- **Work to be completed**
Only the lines from the line containing "This screenshot has height=875, width=1400." to the end of the material belong in the copy; set them down exactly, without pictures.

- **Dataset records**
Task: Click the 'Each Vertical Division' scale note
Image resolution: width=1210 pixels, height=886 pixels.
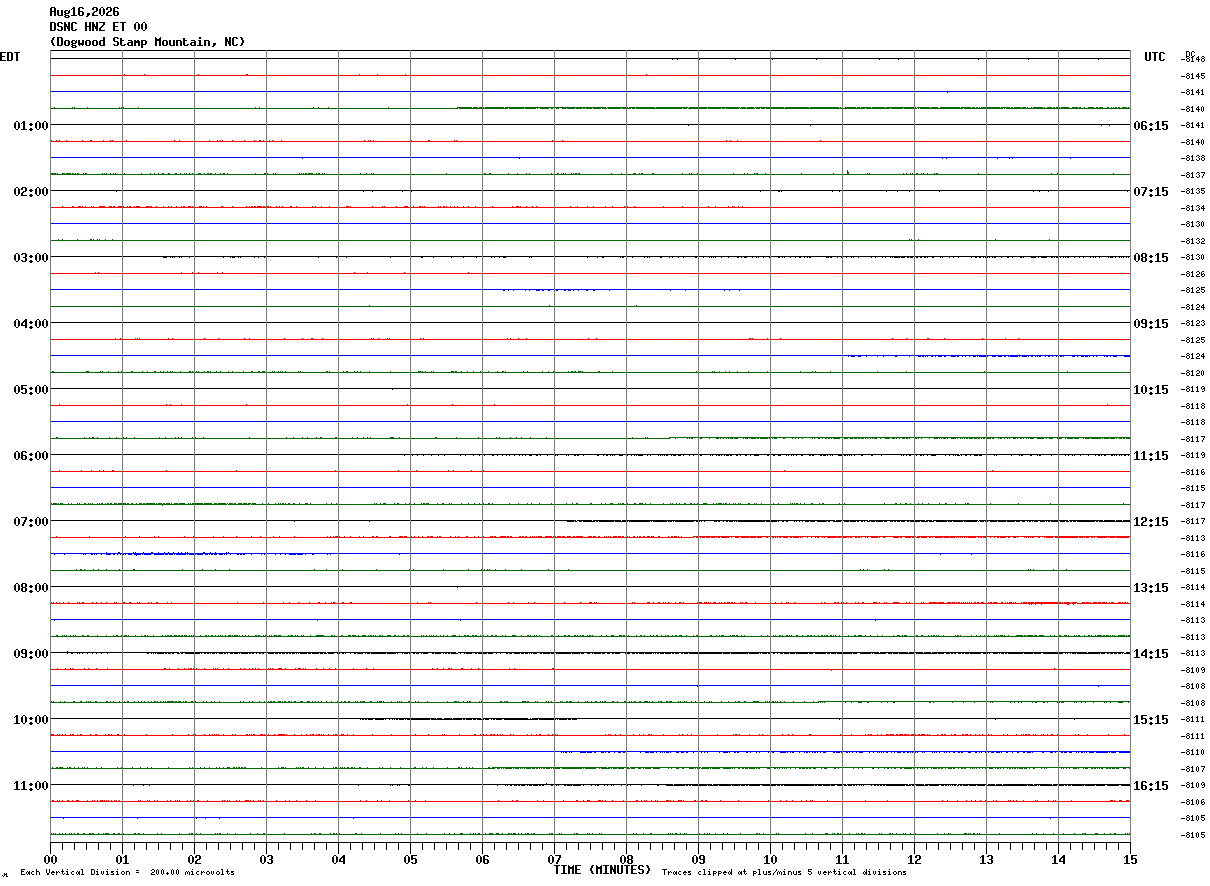Action: 127,873
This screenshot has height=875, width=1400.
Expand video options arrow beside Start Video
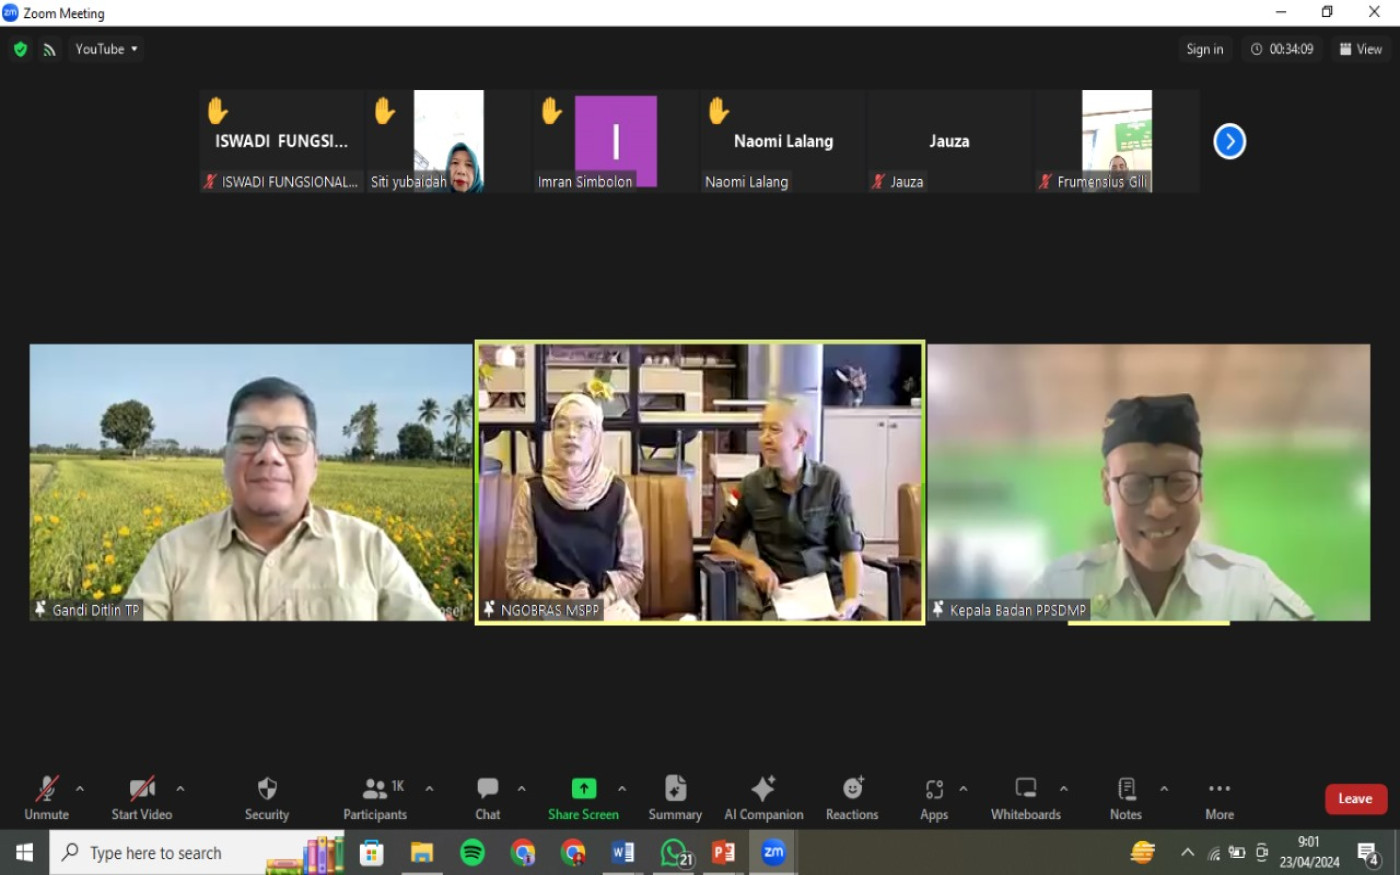(x=180, y=789)
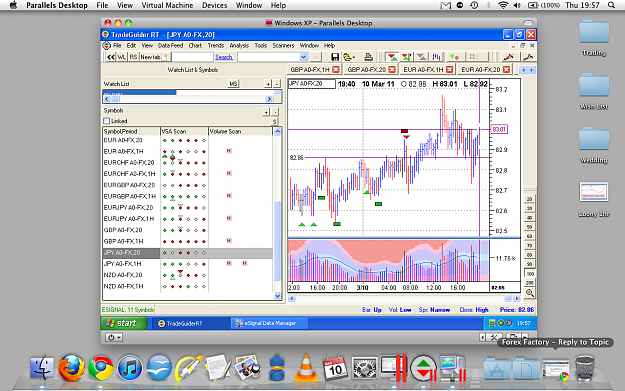Screen dimensions: 625x391
Task: Click the Save floppy disk icon
Action: point(335,57)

- **Answer area**
This screenshot has height=875, width=1400.
Expand video options arrow beside Start Video
(x=180, y=789)
Screen dimensions: 625x391
Task: Click the Save floppy disk icon
Action: point(335,57)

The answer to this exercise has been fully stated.